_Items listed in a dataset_
****

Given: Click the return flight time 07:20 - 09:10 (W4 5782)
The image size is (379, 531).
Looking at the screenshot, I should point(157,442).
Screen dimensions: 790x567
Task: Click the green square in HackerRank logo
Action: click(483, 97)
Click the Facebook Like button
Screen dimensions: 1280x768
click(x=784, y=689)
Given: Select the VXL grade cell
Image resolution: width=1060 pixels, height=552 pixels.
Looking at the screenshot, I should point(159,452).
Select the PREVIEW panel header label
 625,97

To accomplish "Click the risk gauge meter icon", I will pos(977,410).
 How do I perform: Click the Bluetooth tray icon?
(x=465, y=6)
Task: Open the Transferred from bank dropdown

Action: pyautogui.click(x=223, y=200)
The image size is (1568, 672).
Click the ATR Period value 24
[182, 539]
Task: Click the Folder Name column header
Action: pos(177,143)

****

_Task description_
The data must be retyped in full, exactly as it reads.

_Your solution_
Given: Click the return flight time 07:20 - 09:10 (W4 5782)
The image size is (379, 531).
Looking at the screenshot, I should point(157,442).
Screen dimensions: 790x567
Task: Click the green square in HackerRank logo
Action: click(483, 97)
Click the Facebook Like button
Screen dimensions: 1280x768
click(x=784, y=689)
Given: Select the VXL grade cell
Image resolution: width=1060 pixels, height=552 pixels.
Looking at the screenshot, I should point(159,452).
Select the PREVIEW panel header label
 625,97

To accomplish "Click the risk gauge meter icon", I will pos(977,410).
 How do I perform: Click the Bluetooth tray icon?
(x=465, y=6)
Task: Open the Transferred from bank dropdown

Action: pyautogui.click(x=223, y=200)
The image size is (1568, 672).
Click the ATR Period value 24
[182, 539]
Task: Click the Folder Name column header
Action: pos(177,143)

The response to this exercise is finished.